Monday, January 25, 2010

Treadmill vs. Outdoor Running/Walking

If you’re wondering whether you should run/walk outdoors or on a treadmill, here are a few things to consider.

  • Running or walking on a treadmill will seem easier than doing the same activity outdoors because the belt is being pulled underneath you instead of your legs having to propel you forward. Also, there is no wind resistance on a treadmill. Therefore, in order to get the same intensity of workout indoors as outdoors, you should always walk/run on a treadmill at a 1% incline to make up for the lack of wind resistance.
  • Running or walking outdoors provides you with somewhat uneven terrain which can increase your balance ability.
  • A treadmill provides a padded belt which is helpful for people with joint problems to have a softer impact than cement.
  • If you are training for an outdoor race, it is better to train outdoors so that you become accustomed to the wind, terrain differences as well as inclines and declines.
  • Psychologically, it might be easier to run outdoors because you are going somewhere and a treadmill can become monotonous.
  • The calorie burn in both options are approximately the same when you set the treadmill to a 1% incline.
  • The treadmill is a great option for training when the weather is not great outside.
  • If you are concerned with the pace that you keep and tend to slow down instead of keeping a steady pace, the treadmill might be your best bet because it keeps the pace for you.
  • The great outdoors provides different inclines and declines without you having to mess with “settings”

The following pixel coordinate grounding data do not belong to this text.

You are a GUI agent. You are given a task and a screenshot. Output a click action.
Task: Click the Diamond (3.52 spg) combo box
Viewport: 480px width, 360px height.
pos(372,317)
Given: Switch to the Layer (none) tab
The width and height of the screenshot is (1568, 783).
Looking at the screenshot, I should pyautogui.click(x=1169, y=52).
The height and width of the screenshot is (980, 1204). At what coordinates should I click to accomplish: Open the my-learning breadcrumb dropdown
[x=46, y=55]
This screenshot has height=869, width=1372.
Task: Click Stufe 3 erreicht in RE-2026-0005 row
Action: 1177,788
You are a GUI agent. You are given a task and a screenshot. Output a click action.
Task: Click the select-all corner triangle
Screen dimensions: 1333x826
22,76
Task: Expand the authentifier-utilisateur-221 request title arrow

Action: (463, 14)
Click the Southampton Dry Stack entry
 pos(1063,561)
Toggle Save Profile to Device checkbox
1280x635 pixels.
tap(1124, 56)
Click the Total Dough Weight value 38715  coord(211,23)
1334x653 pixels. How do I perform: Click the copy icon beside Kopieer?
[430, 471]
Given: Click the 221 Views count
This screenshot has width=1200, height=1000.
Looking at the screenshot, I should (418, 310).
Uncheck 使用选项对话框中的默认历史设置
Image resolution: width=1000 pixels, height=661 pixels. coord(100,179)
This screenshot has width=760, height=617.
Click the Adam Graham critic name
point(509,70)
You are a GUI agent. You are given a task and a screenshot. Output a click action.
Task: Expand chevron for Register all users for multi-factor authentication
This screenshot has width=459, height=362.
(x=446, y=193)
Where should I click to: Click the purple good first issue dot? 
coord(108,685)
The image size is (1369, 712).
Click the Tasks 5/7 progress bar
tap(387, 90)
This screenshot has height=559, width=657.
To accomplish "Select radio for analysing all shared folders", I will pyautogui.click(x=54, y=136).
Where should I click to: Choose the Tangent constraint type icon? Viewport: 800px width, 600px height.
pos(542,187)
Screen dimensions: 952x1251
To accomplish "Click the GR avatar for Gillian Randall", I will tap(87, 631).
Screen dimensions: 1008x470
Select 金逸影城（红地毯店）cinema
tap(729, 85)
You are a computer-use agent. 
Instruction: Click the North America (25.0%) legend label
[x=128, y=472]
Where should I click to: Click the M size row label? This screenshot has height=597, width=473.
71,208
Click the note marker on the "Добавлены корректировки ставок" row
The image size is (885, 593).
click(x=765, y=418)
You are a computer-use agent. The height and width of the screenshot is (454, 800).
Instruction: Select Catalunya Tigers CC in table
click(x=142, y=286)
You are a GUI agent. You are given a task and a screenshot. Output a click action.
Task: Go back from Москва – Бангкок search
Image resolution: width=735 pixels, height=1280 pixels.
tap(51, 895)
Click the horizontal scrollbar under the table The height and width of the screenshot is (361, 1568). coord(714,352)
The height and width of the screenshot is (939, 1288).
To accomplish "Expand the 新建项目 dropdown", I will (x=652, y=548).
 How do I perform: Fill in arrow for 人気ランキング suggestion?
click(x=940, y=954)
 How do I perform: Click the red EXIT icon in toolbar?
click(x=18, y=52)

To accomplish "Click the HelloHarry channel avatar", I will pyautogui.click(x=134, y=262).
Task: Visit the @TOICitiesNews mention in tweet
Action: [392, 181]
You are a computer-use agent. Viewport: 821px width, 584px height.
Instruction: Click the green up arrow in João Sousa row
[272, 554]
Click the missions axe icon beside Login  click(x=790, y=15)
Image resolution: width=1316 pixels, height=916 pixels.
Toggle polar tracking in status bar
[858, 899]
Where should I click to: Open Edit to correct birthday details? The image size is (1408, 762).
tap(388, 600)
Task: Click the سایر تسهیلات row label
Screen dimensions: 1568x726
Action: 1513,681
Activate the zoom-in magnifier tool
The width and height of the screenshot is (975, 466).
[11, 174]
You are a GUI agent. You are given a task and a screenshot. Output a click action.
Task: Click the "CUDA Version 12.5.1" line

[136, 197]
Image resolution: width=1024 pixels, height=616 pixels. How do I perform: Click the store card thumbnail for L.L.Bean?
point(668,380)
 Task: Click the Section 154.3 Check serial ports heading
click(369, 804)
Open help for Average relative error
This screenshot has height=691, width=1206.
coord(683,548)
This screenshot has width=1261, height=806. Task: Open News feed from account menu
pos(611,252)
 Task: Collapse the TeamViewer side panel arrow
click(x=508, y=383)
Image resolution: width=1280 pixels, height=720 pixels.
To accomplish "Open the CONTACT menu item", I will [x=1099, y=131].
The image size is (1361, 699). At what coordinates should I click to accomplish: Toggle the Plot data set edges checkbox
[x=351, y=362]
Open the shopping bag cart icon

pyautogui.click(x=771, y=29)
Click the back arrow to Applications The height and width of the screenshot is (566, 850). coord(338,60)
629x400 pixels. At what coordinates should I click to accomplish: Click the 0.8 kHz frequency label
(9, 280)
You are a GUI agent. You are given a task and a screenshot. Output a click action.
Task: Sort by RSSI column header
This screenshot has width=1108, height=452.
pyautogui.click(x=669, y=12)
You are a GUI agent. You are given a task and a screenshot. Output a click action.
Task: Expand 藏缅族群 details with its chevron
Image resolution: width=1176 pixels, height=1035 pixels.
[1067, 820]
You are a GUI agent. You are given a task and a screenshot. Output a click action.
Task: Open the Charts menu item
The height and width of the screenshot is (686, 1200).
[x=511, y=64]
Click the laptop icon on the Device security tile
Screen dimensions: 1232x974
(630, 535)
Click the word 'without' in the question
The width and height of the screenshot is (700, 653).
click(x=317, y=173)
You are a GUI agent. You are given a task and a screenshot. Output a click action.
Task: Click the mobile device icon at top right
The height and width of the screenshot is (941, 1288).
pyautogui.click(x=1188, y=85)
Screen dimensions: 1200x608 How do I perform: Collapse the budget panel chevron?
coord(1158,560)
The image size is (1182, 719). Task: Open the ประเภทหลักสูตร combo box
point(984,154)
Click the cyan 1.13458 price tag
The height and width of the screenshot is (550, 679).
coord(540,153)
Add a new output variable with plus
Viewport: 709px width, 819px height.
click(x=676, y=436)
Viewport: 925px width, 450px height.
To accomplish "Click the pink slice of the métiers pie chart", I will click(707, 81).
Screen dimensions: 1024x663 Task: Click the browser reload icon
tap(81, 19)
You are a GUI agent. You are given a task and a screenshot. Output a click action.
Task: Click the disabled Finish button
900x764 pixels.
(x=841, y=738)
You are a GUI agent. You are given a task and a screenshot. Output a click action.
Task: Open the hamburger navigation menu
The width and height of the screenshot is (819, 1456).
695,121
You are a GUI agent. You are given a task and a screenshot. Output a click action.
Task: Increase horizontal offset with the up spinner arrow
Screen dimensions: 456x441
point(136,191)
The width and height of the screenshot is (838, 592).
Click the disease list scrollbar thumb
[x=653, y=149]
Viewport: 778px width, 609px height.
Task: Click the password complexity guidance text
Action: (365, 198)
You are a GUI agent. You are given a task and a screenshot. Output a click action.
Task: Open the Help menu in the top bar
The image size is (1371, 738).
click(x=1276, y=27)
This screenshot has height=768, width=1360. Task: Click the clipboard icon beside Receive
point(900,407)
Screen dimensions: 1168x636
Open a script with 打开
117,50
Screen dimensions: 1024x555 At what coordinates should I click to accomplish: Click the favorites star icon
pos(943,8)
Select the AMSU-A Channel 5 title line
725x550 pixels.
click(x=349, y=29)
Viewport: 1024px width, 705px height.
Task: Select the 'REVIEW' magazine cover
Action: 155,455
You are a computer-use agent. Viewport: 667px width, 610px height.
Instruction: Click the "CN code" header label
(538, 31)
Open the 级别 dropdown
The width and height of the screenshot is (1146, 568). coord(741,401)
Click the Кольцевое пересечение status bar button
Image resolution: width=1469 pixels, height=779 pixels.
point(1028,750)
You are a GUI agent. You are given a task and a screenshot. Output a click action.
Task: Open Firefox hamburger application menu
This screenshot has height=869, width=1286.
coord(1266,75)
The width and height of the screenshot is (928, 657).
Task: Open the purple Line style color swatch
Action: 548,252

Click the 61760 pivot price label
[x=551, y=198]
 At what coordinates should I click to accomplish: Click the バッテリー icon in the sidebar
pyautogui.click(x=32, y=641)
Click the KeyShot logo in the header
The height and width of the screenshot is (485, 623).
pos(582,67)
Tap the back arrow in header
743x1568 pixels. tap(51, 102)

Really, what it boils down to is your preference: do you love the outdoors or prefer to keep pace on the treadmill…


  1. Is it better to do the treadmill at 3mph for 30 minutes or 2.5mph for 1 hour?

  2. In my opinion, it's better to do a good hard workout in less time and then build your time up. You'll burn more calories because you are more intense, plus you will increase your cardiovascular fitness. OR better yet, if walking at a 3mph is hard for you and a 2.5 is moderate, alternate between the two for 45 minutes. Once that becomes a bit easier, then increase to 3mph and 3.5mph.